DATASET RECORDS START
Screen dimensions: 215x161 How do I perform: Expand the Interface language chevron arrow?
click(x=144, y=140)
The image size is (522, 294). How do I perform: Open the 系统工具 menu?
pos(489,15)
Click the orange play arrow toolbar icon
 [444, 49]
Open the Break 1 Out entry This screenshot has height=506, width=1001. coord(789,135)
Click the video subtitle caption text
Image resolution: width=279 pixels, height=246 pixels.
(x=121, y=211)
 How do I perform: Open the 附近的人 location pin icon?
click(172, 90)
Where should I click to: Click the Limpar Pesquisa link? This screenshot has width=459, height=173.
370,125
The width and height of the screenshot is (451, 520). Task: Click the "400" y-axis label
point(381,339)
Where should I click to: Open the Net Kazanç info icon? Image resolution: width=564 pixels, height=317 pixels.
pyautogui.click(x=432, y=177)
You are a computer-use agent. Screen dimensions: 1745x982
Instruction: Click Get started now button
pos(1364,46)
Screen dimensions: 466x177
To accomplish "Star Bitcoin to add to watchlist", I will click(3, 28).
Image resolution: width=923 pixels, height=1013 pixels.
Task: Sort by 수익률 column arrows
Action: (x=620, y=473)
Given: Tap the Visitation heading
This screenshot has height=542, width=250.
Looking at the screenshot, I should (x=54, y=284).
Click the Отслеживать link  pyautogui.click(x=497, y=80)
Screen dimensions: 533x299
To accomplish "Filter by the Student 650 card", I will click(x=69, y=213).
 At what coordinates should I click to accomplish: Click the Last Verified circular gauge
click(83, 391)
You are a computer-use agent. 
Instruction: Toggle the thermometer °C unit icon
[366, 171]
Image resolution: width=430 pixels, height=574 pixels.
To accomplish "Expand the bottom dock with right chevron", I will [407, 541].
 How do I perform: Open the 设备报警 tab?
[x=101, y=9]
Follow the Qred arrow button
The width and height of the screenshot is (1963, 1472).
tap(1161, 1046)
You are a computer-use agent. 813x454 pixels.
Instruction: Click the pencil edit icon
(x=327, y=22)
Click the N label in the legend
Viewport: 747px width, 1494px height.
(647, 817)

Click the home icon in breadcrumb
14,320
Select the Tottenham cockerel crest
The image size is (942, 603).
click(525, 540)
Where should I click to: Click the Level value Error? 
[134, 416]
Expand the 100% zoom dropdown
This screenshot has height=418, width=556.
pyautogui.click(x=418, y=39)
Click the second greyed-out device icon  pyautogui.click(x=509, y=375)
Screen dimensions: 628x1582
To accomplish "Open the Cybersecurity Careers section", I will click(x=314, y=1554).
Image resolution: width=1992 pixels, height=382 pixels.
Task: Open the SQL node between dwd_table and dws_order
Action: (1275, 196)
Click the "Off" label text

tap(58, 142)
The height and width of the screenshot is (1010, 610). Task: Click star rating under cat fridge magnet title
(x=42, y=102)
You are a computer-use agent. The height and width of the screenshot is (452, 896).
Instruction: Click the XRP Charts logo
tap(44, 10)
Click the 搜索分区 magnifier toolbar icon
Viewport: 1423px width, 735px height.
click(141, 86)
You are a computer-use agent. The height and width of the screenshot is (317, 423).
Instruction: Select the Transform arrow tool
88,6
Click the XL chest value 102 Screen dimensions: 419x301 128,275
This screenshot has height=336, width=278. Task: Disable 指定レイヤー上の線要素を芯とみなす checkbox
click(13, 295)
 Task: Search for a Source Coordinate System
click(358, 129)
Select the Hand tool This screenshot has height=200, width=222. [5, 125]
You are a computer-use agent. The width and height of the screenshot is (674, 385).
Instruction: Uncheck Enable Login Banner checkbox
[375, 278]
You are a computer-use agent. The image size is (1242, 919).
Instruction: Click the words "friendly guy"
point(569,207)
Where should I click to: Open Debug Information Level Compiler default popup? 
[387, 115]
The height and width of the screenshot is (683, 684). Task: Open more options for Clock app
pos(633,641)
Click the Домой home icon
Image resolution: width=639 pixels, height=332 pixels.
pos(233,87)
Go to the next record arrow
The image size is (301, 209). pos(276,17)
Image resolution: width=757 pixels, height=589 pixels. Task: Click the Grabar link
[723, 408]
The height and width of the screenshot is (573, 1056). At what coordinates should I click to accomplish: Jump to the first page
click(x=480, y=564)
DATASET RECORDS END
REQUIREMENT: Among the lines above, which hold the word "agent"? Report each one.

YOUR RESPONSE:
You are a computer-use agent. Screen dimensions: 1745x982
You are a computer-use agent. 
You are a computer-use agent. 813x454 pixels.
You are a computer-use agent. The height and width of the screenshot is (452, 896).
You are a computer-use agent. The height and width of the screenshot is (317, 423).
You are a computer-use agent. The width and height of the screenshot is (674, 385).
You are a computer-use agent. The image size is (1242, 919).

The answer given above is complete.